Reference no: EM132534407
Shah Bhd. has the following account balances (in millions):
For specific date For year 2017
Direct materials inventory, Jan 1, 2017 $ 15 Purchases of direct materials $ 325
Work-in process inventory, Jan 1, 2017 $ 10 Direct manufacturing labor $ 100
Finished goods inventory, Jan 1, 2017 $ 70 Depreciation-plant and equipment $ 80
Direct materials inventory, Jan 31, 2017 $ 20 Plant supervisory salaries $ 5
Work-in process inventory, Jan 31, 2017 $ 5 Miscellaneous plant overhead $ 35
Finished goods inventory, Jan 31, 2017 $ 55 Revenues $ 950
Marketing, distribution, and $ 240
customer-service costs
Plant supplies used $ 10
Plant utilities $ 30
Indirect manufacturing labor $ 60
Required:
Question a) Prepare schedule of goods manufactured and an income statement for the year ended 31st December 2017.
Question b) Would the sales manager's salary (included in marketing, distribution, and customer-service costs) be accounted for any differently if Shah Bhd. were a merchandising company instead of a manufacturing company?
Question c) Using the flow of manufacturing costs, describe how the wages of an assembler in the plant would be accounted for in this manufacturing company.
Question d) Plant supervisory salaries are usually regarded as manufacturing overhead costs.

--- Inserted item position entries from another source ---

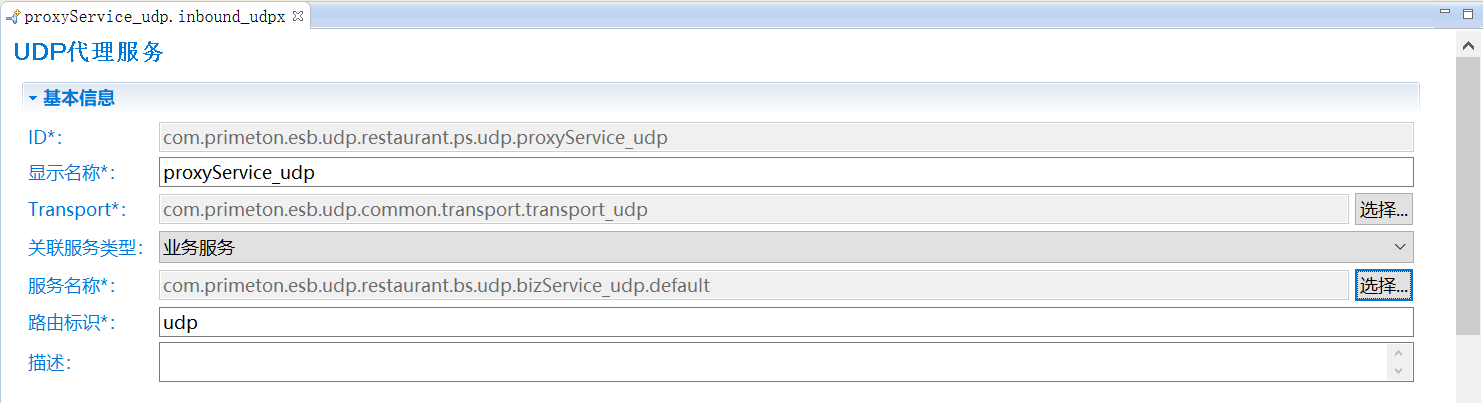Follow the 服务名称* label link

click(71, 286)
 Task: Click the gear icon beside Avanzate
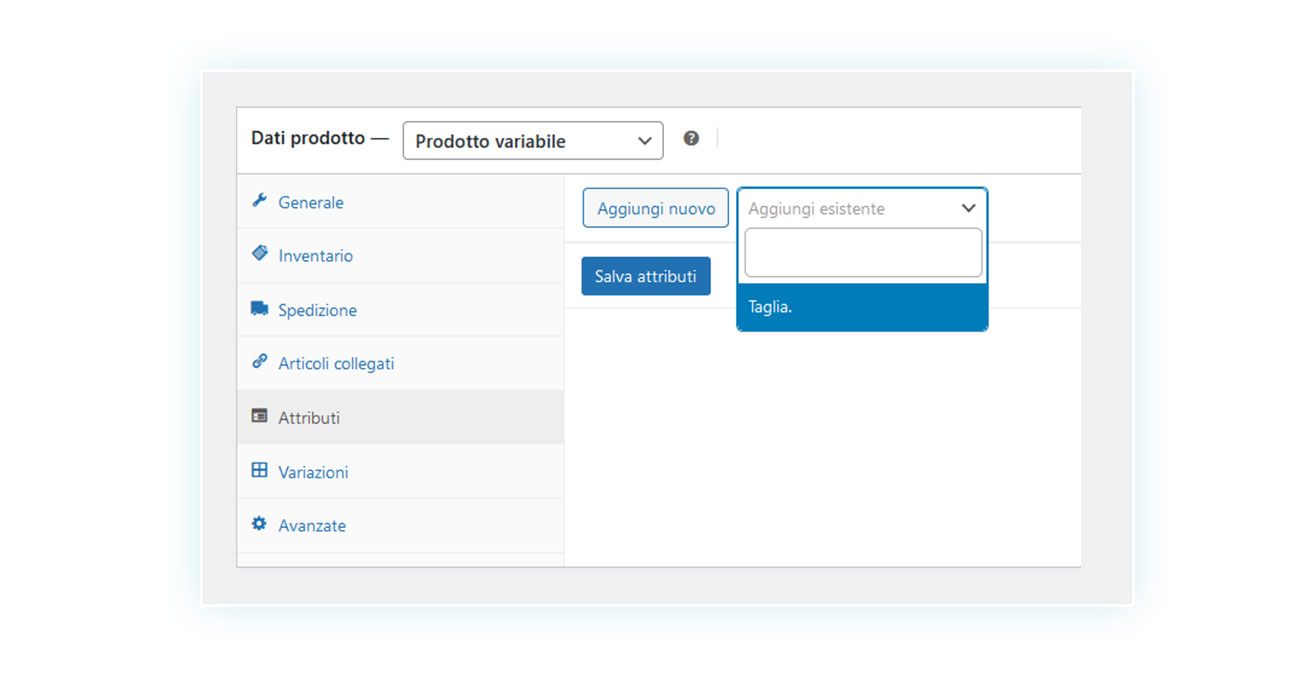[x=259, y=524]
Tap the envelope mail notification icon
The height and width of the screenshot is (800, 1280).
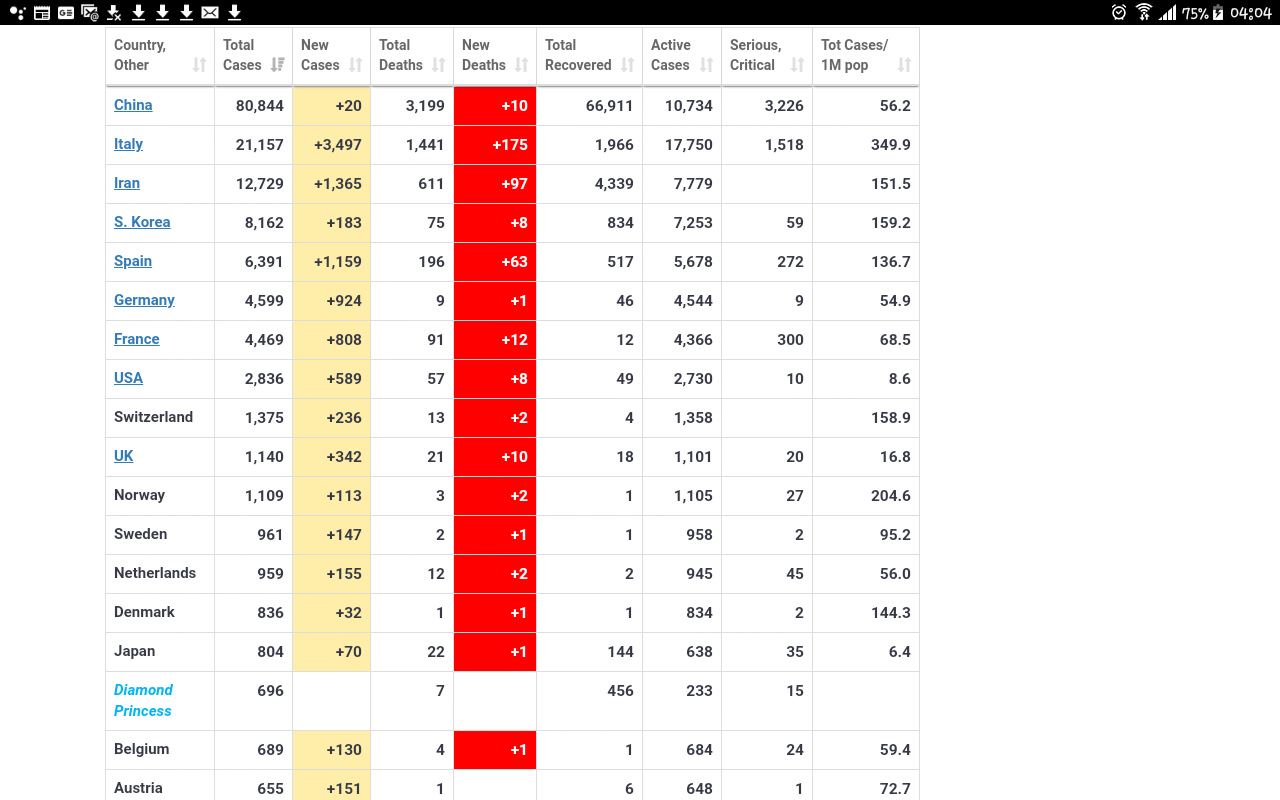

When might some of these costs be regarded as direct manufacturing costs? Give an example.
Question e) Suppose that both the direct materials used and the plant and equipment depreciation are related to the manufacture of 1 million units of product. What is the unit cost for the direct materials assigned to those units? What is the unit cost for plant and equipment depreciation? Assume that yearly plant and equipment depreciation is computed on a straight-line basis.
Question f) Assume that the implied cost-behaviour patterns in requirement (e) persist. That is, direct material costs behave as a variable cost and plant and equipment depreciation behaves as a fixed cost. Repeat the computations in requirement (e), assuming that the costs are being predicted for the manufacture of 1.2 million units of product. How would the total costs be affected?
Question g) As a management accountant, explain to the president why the unit costs differed in requirements (e) and (f).